What to do:
Reproduce each of the rows below word for word, in the same order.

Supplied data:
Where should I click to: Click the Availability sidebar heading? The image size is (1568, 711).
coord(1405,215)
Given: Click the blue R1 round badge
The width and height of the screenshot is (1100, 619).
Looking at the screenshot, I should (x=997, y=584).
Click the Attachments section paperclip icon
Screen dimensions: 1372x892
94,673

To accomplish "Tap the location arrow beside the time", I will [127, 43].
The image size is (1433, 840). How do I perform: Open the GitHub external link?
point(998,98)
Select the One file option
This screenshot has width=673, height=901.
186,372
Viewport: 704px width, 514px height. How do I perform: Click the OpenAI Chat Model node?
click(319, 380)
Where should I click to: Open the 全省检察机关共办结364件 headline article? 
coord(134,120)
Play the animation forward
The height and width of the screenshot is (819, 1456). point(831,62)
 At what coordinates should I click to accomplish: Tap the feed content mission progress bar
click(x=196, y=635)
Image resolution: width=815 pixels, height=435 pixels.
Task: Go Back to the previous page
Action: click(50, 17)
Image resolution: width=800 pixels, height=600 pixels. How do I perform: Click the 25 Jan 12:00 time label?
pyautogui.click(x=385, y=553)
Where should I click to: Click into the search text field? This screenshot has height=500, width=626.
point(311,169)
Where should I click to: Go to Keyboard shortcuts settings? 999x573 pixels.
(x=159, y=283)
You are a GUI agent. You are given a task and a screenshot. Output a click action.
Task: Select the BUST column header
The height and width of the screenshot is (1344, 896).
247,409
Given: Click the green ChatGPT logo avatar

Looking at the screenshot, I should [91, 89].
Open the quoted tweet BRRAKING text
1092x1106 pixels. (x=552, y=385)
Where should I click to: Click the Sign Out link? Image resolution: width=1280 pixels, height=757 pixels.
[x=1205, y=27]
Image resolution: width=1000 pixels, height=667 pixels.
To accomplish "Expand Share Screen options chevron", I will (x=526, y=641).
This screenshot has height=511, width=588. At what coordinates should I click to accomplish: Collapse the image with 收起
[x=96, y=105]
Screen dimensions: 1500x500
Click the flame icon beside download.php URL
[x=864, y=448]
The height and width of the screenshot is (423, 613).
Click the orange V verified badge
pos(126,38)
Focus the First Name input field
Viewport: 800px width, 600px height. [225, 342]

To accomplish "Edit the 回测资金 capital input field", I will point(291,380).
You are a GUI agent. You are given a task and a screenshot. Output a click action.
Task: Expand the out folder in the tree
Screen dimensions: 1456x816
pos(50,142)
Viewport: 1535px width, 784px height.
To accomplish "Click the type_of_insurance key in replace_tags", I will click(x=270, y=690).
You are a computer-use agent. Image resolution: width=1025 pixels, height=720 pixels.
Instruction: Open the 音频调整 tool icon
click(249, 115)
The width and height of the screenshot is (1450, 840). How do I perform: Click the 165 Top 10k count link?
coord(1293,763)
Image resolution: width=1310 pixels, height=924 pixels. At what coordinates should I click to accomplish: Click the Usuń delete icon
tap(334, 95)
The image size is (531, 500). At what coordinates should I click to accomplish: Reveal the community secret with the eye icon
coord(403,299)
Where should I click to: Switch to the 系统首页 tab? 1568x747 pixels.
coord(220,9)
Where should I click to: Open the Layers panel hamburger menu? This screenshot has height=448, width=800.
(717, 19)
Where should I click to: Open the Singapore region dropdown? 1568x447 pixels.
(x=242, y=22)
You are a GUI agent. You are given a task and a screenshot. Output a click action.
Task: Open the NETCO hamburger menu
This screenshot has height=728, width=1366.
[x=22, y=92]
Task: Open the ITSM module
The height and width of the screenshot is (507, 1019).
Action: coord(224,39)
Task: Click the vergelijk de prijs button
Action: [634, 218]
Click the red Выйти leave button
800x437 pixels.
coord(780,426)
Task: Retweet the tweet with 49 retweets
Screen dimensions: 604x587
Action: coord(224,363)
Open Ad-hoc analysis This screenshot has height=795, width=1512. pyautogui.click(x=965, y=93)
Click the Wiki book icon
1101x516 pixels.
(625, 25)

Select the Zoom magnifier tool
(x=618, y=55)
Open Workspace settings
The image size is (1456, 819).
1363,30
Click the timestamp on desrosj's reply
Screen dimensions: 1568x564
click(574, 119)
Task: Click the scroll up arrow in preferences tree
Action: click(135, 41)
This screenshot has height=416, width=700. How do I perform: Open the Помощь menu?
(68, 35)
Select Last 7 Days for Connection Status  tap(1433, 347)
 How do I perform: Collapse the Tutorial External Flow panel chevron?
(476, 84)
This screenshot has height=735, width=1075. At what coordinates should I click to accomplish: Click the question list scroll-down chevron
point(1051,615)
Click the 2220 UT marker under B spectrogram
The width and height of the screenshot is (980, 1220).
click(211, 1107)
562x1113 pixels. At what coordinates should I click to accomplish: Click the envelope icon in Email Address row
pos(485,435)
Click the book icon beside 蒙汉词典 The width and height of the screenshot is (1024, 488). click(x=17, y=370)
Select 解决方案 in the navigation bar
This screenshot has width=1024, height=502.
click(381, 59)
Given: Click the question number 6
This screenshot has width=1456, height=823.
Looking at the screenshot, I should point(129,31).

Exercise output:
Where should I click to: Click the Availability sidebar heading? The image size is (1568, 711).
coord(1405,215)
Given: Click the blue R1 round badge
The width and height of the screenshot is (1100, 619).
Looking at the screenshot, I should (x=997, y=584).
Click the Attachments section paperclip icon
Screen dimensions: 1372x892
94,673

To accomplish "Tap the location arrow beside the time", I will [127, 43].
The image size is (1433, 840). How do I perform: Open the GitHub external link?
point(998,98)
Select the One file option
This screenshot has width=673, height=901.
186,372
Viewport: 704px width, 514px height. How do I perform: Click the OpenAI Chat Model node?
click(319, 380)
Where should I click to: Open the 全省检察机关共办结364件 headline article? 
coord(134,120)
Play the animation forward
The height and width of the screenshot is (819, 1456). point(831,62)
 At what coordinates should I click to accomplish: Tap the feed content mission progress bar
click(x=196, y=635)
Image resolution: width=815 pixels, height=435 pixels.
Task: Go Back to the previous page
Action: click(50, 17)
Image resolution: width=800 pixels, height=600 pixels. How do I perform: Click the 25 Jan 12:00 time label?
pyautogui.click(x=385, y=553)
Where should I click to: Click into the search text field? This screenshot has height=500, width=626.
point(311,169)
Where should I click to: Go to Keyboard shortcuts settings? 999x573 pixels.
(x=159, y=283)
You are a GUI agent. You are given a task and a screenshot. Output a click action.
Task: Select the BUST column header
The height and width of the screenshot is (1344, 896).
247,409
Given: Click the green ChatGPT logo avatar

Looking at the screenshot, I should [91, 89].
Open the quoted tweet BRRAKING text
1092x1106 pixels. (x=552, y=385)
Where should I click to: Click the Sign Out link? Image resolution: width=1280 pixels, height=757 pixels.
[x=1205, y=27]
Image resolution: width=1000 pixels, height=667 pixels.
To accomplish "Expand Share Screen options chevron", I will (x=526, y=641).
This screenshot has height=511, width=588. At what coordinates should I click to accomplish: Collapse the image with 收起
[x=96, y=105]
Screen dimensions: 1500x500
Click the flame icon beside download.php URL
[x=864, y=448]
The height and width of the screenshot is (423, 613).
Click the orange V verified badge
pos(126,38)
Focus the First Name input field
Viewport: 800px width, 600px height. [225, 342]

To accomplish "Edit the 回测资金 capital input field", I will point(291,380).
You are a GUI agent. You are given a task and a screenshot. Output a click action.
Task: Expand the out folder in the tree
Screen dimensions: 1456x816
pos(50,142)
Viewport: 1535px width, 784px height.
To accomplish "Click the type_of_insurance key in replace_tags", I will click(x=270, y=690).
You are a computer-use agent. Image resolution: width=1025 pixels, height=720 pixels.
Instruction: Open the 音频调整 tool icon
click(249, 115)
The width and height of the screenshot is (1450, 840). How do I perform: Click the 165 Top 10k count link?
coord(1293,763)
Image resolution: width=1310 pixels, height=924 pixels. At what coordinates should I click to accomplish: Click the Usuń delete icon
tap(334, 95)
The image size is (531, 500). At what coordinates should I click to accomplish: Reveal the community secret with the eye icon
coord(403,299)
Where should I click to: Switch to the 系统首页 tab? 1568x747 pixels.
coord(220,9)
Where should I click to: Open the Layers panel hamburger menu? This screenshot has height=448, width=800.
(717, 19)
Where should I click to: Open the Singapore region dropdown? 1568x447 pixels.
(x=242, y=22)
You are a GUI agent. You are given a task and a screenshot. Output a click action.
Task: Open the NETCO hamburger menu
This screenshot has height=728, width=1366.
[x=22, y=92]
Task: Open the ITSM module
The height and width of the screenshot is (507, 1019).
Action: coord(224,39)
Task: Click the vergelijk de prijs button
Action: [634, 218]
Click the red Выйти leave button
800x437 pixels.
coord(780,426)
Task: Retweet the tweet with 49 retweets
Screen dimensions: 604x587
Action: coord(224,363)
Open Ad-hoc analysis This screenshot has height=795, width=1512. pyautogui.click(x=965, y=93)
Click the Wiki book icon
1101x516 pixels.
(625, 25)

Select the Zoom magnifier tool
(x=618, y=55)
Open Workspace settings
The image size is (1456, 819).
1363,30
Click the timestamp on desrosj's reply
Screen dimensions: 1568x564
click(574, 119)
Task: Click the scroll up arrow in preferences tree
Action: click(135, 41)
This screenshot has height=416, width=700. How do I perform: Open the Помощь menu?
(68, 35)
Select Last 7 Days for Connection Status  tap(1433, 347)
 How do I perform: Collapse the Tutorial External Flow panel chevron?
(476, 84)
This screenshot has height=735, width=1075. At what coordinates should I click to accomplish: Click the question list scroll-down chevron
point(1051,615)
Click the 2220 UT marker under B spectrogram
The width and height of the screenshot is (980, 1220).
click(211, 1107)
562x1113 pixels. At what coordinates should I click to accomplish: Click the envelope icon in Email Address row
pos(485,435)
Click the book icon beside 蒙汉词典 The width and height of the screenshot is (1024, 488). click(x=17, y=370)
Select 解决方案 in the navigation bar
This screenshot has width=1024, height=502.
click(381, 59)
Given: Click the question number 6
This screenshot has width=1456, height=823.
Looking at the screenshot, I should point(129,31).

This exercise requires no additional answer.